= What the task requires =
Please restate, word for word, the lines below that begin at the one with "Instruction: Open the Calibri" and end at the one with "Viewport: 582px width, 413px height.". Leave out all other lines.
━━━ Exercise material ━━━
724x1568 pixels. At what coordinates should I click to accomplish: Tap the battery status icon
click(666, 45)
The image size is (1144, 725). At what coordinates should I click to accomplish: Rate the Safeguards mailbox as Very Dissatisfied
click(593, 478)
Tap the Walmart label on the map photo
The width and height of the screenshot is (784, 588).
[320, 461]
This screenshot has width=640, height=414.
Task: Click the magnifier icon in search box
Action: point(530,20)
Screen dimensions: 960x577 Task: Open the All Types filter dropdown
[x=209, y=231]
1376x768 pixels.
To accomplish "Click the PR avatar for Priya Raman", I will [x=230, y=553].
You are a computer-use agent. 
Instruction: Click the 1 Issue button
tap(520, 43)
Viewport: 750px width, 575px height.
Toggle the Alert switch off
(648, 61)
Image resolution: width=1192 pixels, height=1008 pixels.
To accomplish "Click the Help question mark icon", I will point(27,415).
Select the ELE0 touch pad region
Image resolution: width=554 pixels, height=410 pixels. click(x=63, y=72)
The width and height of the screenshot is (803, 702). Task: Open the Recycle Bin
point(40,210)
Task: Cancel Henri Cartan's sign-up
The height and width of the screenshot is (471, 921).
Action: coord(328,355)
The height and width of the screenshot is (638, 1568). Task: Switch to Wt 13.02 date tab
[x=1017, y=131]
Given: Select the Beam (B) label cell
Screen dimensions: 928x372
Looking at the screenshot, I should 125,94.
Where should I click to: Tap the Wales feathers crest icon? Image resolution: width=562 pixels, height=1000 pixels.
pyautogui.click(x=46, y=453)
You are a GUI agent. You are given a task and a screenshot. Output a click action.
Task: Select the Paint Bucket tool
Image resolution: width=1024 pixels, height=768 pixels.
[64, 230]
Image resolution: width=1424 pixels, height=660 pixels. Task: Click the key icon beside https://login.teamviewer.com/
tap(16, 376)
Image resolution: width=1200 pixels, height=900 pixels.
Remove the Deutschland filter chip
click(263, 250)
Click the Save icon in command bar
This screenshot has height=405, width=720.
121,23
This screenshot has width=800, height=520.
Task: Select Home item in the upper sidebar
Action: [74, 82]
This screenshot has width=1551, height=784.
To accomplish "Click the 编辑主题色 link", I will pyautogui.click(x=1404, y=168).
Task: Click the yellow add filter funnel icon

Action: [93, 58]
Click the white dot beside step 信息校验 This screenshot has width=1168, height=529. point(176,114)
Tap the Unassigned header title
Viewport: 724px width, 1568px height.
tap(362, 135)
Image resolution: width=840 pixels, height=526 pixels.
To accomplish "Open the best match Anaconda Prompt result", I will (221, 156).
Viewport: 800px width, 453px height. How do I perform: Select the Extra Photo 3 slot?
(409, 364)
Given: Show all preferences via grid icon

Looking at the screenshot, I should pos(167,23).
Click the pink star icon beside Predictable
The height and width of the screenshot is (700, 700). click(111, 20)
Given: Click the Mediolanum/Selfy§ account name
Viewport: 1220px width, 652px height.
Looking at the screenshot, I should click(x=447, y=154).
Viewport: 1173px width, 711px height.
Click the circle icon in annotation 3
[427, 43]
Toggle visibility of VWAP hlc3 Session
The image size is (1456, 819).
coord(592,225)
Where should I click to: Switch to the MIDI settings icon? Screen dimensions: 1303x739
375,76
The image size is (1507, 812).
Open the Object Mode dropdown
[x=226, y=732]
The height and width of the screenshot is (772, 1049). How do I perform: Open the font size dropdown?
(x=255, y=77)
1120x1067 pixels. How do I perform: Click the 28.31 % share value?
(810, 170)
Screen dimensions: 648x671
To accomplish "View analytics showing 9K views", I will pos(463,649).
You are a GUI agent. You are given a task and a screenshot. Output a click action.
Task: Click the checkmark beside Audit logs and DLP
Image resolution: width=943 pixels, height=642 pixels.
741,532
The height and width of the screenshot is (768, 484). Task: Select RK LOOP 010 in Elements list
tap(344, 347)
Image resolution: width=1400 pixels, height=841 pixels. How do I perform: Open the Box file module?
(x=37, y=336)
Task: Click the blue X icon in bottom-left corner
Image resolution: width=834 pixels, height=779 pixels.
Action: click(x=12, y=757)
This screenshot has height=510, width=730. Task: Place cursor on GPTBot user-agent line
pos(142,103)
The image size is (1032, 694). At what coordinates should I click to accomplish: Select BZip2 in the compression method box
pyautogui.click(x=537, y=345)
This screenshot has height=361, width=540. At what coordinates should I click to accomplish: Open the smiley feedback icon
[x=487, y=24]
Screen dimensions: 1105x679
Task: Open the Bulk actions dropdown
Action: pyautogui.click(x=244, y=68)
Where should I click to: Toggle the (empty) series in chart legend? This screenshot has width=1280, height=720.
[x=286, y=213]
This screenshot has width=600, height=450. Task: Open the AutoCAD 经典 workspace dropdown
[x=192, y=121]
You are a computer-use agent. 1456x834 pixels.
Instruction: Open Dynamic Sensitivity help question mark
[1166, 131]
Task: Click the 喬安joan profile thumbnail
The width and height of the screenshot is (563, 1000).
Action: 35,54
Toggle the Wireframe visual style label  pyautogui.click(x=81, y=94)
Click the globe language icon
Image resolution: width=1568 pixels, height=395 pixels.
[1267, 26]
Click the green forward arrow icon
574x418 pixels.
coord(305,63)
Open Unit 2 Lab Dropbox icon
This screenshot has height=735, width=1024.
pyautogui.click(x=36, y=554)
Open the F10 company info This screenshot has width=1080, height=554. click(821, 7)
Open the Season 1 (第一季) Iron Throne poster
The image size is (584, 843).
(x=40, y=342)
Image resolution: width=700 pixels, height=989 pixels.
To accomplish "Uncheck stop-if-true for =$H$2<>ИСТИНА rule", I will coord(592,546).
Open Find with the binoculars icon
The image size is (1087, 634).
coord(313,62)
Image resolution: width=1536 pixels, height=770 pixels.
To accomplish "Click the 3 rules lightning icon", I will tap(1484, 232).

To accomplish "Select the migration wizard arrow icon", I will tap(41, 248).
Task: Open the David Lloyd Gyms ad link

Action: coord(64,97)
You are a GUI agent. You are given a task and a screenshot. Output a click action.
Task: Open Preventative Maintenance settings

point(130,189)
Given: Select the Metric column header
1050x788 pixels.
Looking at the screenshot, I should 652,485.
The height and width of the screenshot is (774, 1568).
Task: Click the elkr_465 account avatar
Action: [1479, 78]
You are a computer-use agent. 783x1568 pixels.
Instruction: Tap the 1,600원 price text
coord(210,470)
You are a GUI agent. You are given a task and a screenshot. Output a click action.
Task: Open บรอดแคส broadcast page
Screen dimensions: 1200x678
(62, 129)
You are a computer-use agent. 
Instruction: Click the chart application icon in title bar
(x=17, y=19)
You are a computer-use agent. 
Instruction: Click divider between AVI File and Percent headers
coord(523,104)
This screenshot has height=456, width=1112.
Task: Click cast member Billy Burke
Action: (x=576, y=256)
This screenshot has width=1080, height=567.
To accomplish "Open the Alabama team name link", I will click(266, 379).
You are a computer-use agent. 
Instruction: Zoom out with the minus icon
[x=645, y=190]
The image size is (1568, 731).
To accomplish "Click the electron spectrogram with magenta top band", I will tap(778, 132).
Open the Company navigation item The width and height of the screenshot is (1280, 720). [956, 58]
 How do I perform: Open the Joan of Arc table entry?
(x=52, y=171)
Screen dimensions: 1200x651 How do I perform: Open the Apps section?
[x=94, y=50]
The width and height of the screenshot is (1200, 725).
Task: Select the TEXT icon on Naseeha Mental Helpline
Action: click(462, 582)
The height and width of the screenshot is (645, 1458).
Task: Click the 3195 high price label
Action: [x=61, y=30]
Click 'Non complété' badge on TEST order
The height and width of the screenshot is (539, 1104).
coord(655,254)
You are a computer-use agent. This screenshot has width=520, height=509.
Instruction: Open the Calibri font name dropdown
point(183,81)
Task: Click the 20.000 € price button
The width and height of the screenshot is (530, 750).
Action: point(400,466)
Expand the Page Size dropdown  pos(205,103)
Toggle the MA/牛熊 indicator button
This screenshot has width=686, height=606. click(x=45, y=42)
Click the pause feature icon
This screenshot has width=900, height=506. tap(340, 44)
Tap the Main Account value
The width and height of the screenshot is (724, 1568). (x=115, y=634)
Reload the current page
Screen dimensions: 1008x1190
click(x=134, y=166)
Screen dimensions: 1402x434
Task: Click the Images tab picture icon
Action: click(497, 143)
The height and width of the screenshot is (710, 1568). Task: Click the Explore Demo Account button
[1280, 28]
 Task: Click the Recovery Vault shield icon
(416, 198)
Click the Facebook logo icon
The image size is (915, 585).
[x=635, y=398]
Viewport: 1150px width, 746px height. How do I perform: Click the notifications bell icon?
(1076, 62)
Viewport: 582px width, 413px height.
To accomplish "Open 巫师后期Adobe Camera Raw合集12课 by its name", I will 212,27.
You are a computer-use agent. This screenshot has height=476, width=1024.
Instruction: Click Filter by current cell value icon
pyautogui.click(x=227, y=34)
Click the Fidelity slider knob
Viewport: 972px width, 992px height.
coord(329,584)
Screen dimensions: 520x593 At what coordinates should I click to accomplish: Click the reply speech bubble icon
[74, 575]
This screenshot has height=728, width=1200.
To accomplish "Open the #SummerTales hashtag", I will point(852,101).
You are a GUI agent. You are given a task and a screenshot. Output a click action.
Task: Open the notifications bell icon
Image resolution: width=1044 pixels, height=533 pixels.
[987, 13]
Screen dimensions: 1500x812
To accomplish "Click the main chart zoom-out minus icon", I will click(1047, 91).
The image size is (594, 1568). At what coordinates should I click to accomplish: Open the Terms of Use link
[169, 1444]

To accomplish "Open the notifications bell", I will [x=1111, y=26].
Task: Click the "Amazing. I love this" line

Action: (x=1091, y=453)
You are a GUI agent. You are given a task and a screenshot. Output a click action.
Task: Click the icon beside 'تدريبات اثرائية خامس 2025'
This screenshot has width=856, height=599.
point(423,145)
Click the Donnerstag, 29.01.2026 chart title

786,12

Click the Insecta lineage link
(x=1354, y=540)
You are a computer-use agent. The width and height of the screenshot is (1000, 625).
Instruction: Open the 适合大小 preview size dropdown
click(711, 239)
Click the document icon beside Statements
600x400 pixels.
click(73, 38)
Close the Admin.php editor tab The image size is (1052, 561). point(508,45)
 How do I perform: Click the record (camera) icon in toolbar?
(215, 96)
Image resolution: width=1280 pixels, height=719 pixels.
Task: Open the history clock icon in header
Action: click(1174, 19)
━━━
= Result =
Instruction: Open the Calibri font name dropdown
point(183,81)
Task: Click the 20.000 € price button
The width and height of the screenshot is (530, 750).
Action: point(400,466)
Expand the Page Size dropdown  pos(205,103)
Toggle the MA/牛熊 indicator button
This screenshot has width=686, height=606. click(x=45, y=42)
Click the pause feature icon
This screenshot has width=900, height=506. tap(340, 44)
Tap the Main Account value
The width and height of the screenshot is (724, 1568). (x=115, y=634)
Reload the current page
Screen dimensions: 1008x1190
click(x=134, y=166)
Screen dimensions: 1402x434
Task: Click the Images tab picture icon
Action: click(497, 143)
The height and width of the screenshot is (710, 1568). Task: Click the Explore Demo Account button
[1280, 28]
 Task: Click the Recovery Vault shield icon
(416, 198)
Click the Facebook logo icon
The image size is (915, 585).
[x=635, y=398]
Viewport: 1150px width, 746px height. How do I perform: Click the notifications bell icon?
(1076, 62)
Viewport: 582px width, 413px height.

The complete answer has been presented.